CCK per se has been shown to be effective and reliable in most valgus TKA with rare instability complications. In a series of 49 primary TKA patients (55 knees) with valgus greater than 15°, stemless CCK resulted in improved function and pain relief; no instability or radiographic loosening was noted during a 2–6-year follow-up [5]. Only one patient had a chronic patellar dislocation. In a survival analysis of 184 TKAs using stemless CCK of which the majority were valgus knees, the 5-year survival rate of the prosthesis was 97.3%: the 14 revisions included implant loosening in 7 knees, infection in 2, stiffness in 4, implant fracture in 1, but did not have any dislocations [6]. Another study reported the 10-year outcomes of 54 primary TKAs (44 patients) receiving CCK of which at least 28 had valgus deformity: the 10-year prosthesis survival rate was 96%; there was only 1 posterior dislocation and 2 patients with implant loosening; no other revision surgeries were reported [4]. A study focusing on valgus TKA also reported 0 dislocation in 105 CCK TKAs in a minimum 7-year follow-up, although there were 2 cases with aseptic loosening [15]. Given the rarity of dislocation following CCK TKA in literature, the dislocations in this series were less likely to be related to the CCK prosthesis per se.

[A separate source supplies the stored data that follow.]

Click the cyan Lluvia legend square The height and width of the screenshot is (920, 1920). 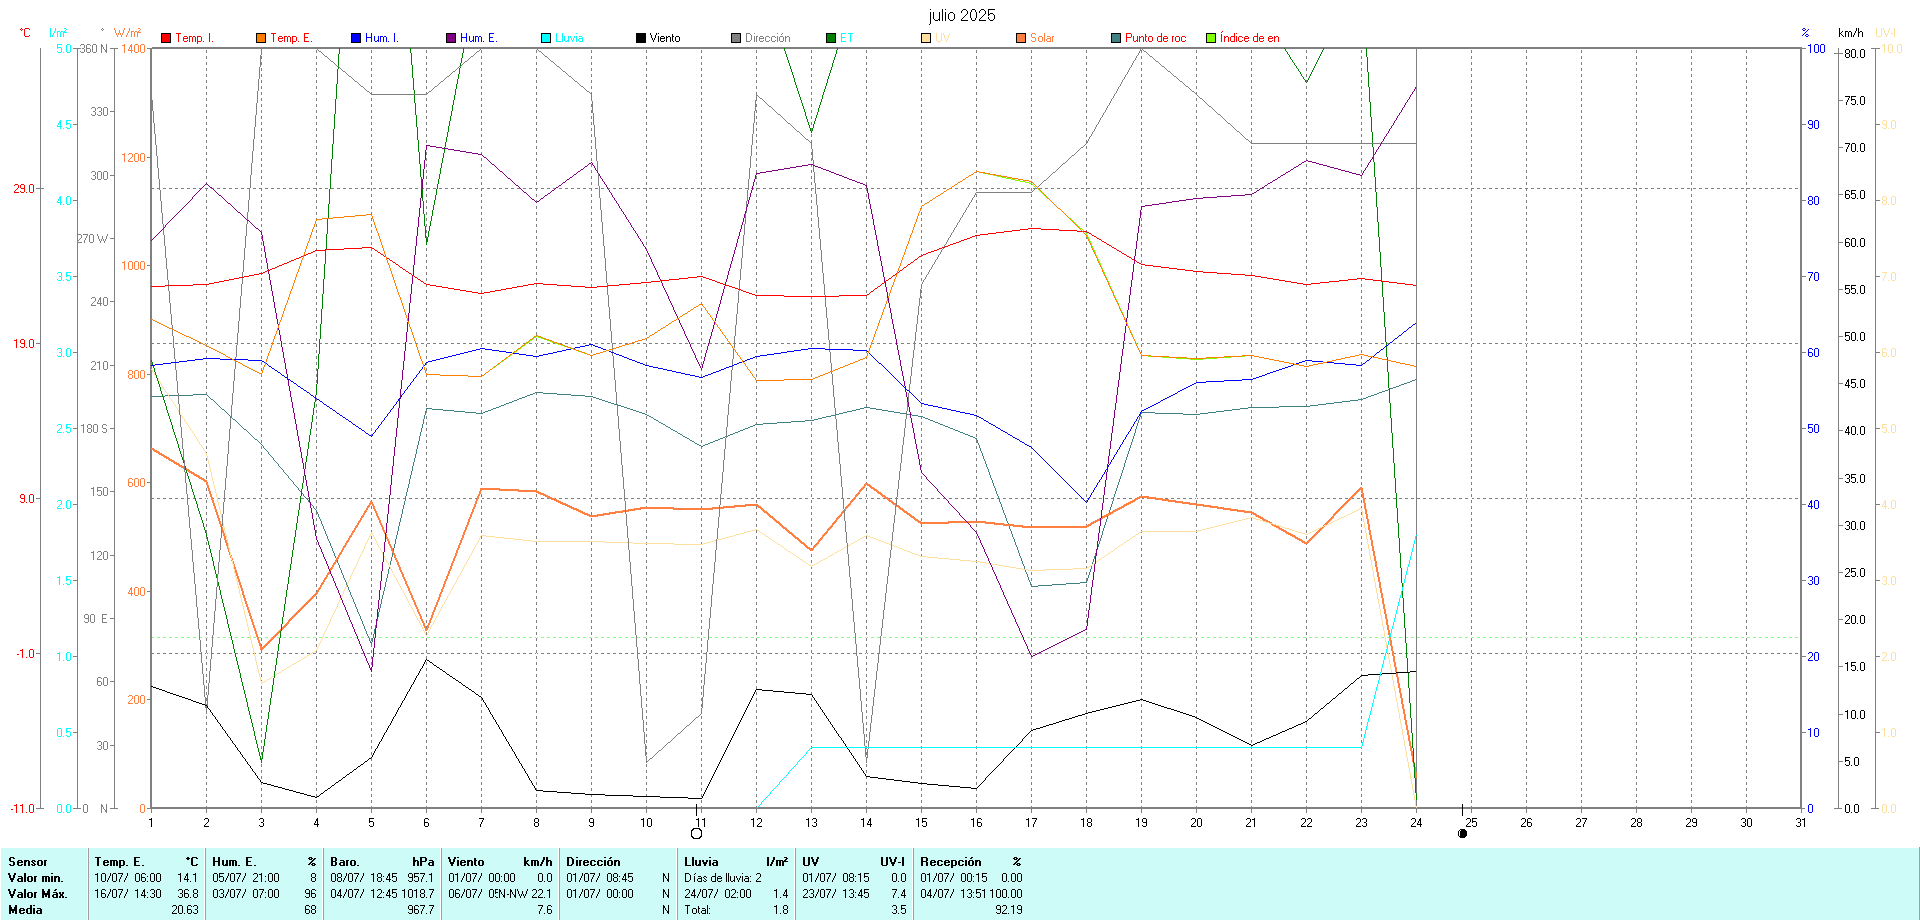coord(546,38)
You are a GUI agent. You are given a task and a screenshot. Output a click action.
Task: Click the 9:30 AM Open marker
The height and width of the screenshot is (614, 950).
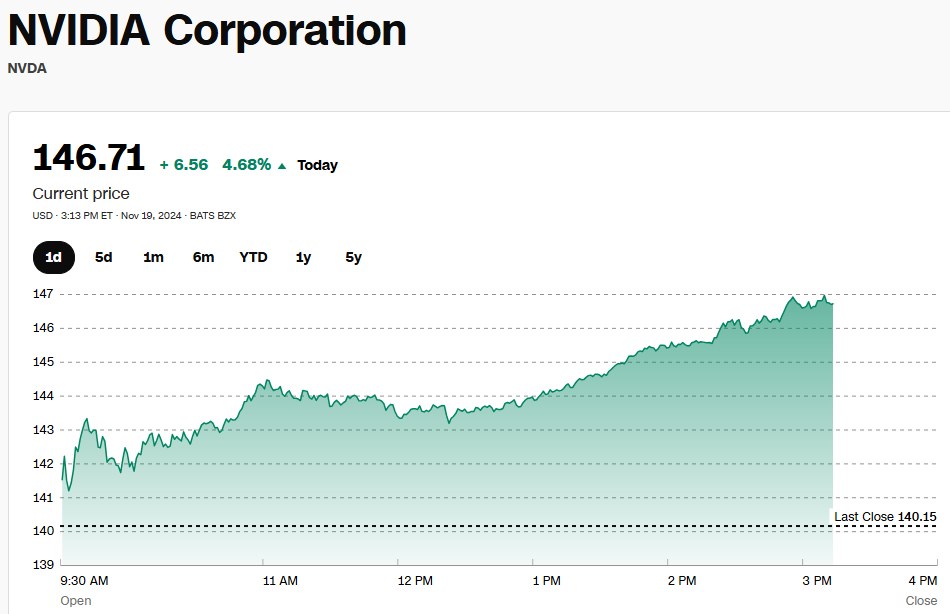pyautogui.click(x=84, y=589)
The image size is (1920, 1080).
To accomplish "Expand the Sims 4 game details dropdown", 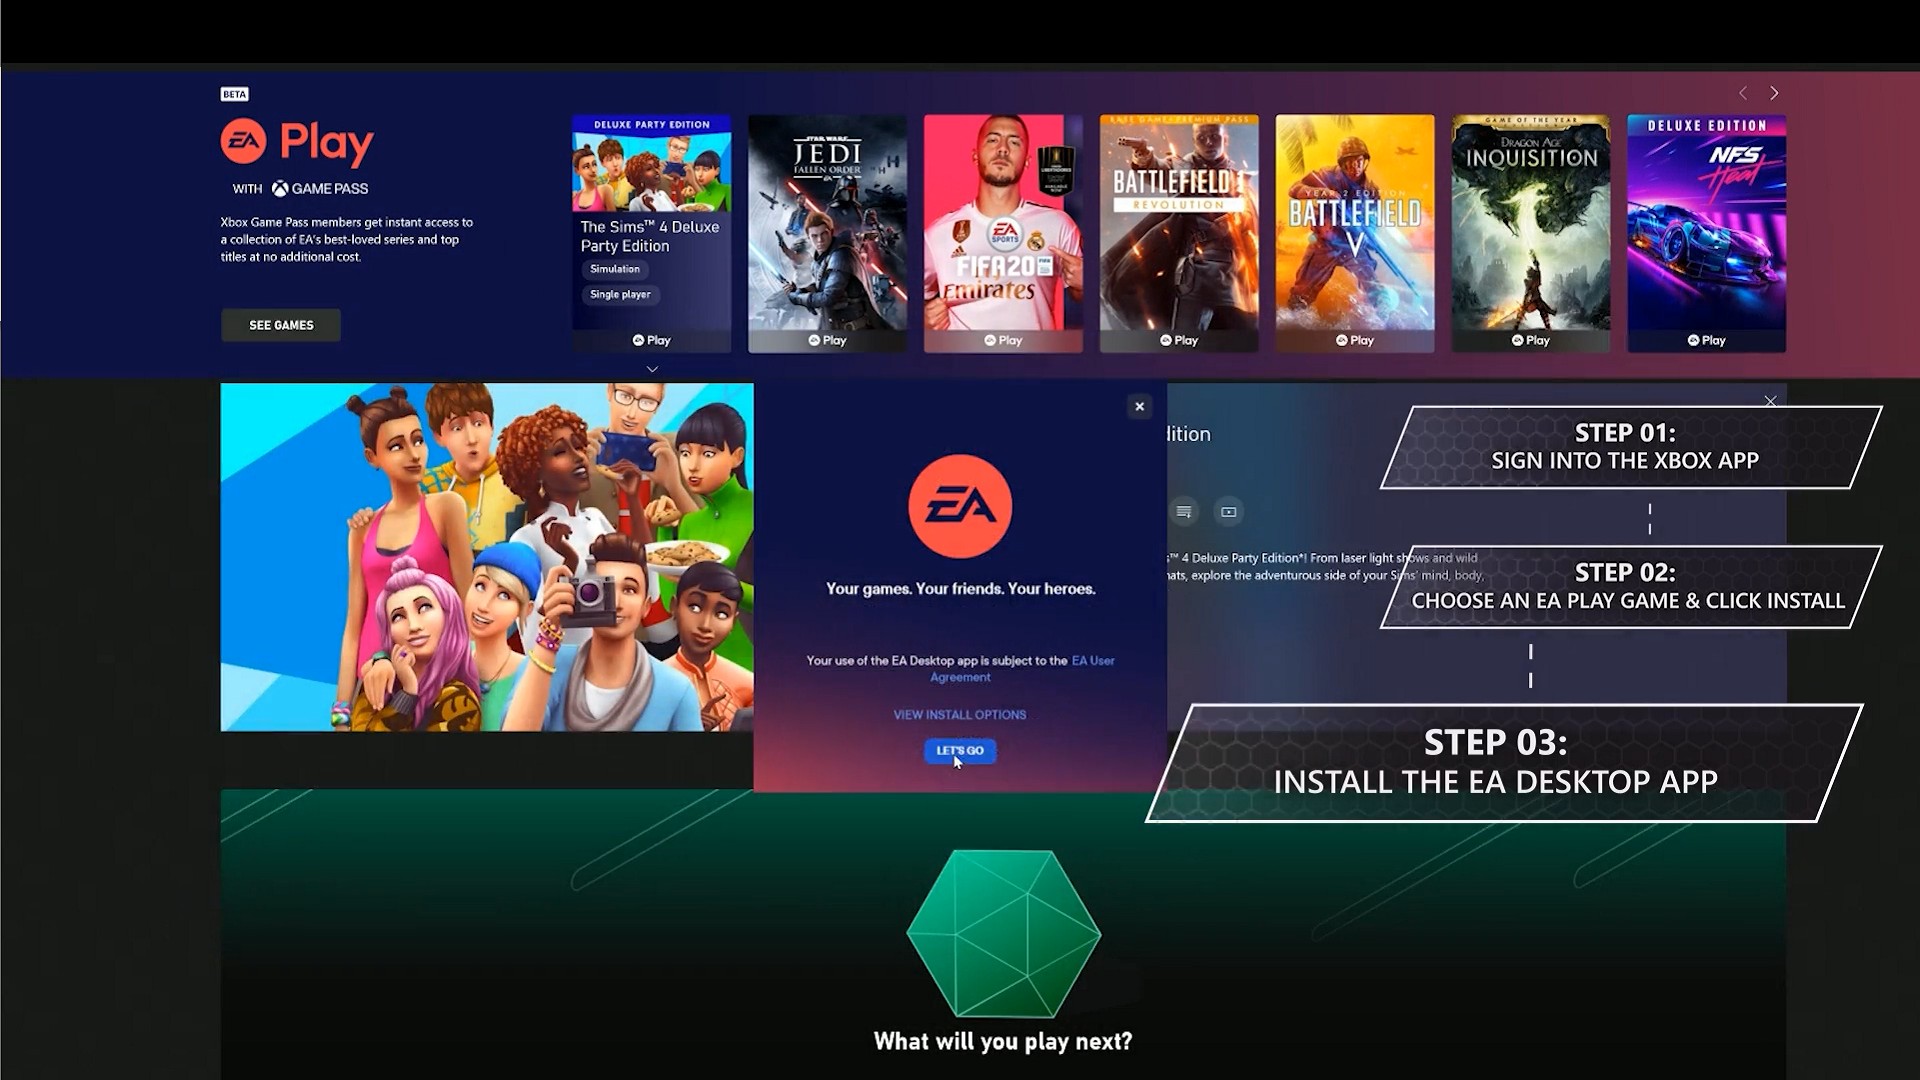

Considering the abnormally high rate of dislocation in this series, we now would try not to release both LCL and PT together in TKA with valgus knee and would release ITB and PLC first. For patients undergoing extensive lateral release and are, therefore, at risk of the instability of the knee, using a more constrained prosthesis such as the stemmed CCK is considered. Also, postoperatively, such patients are advised to avoid certain postures that may increase the likelihood of dislocating, especially sitting cross-legged on the floor, for at least 3 months and followed up by both the arthroplasty surgeon and a physical therapist associated with the arthroplasty service.

This study is limited by its retrospective design and small sample size. The treatment and prognosis of the dislocated patients were not studied in detail. As a single-institution study, the results are biased by local risk factors such as surgeon performance. However, as our institution is a tertiary teaching hospital, the finding of this study remains suggestive of the increased risk of dislocation from releasing both LCL and PT together or, at least, a learning curve for doing so.

Conclusions

In conclusion, our results suggest that releasing both the LCL and PT together in CCK TKA with valgus deformity may increase the risk of dislocation and, therefore, may need to be performed with some caution. Future studies with a prospective design and larger sample size are needed to lend more credence to our results.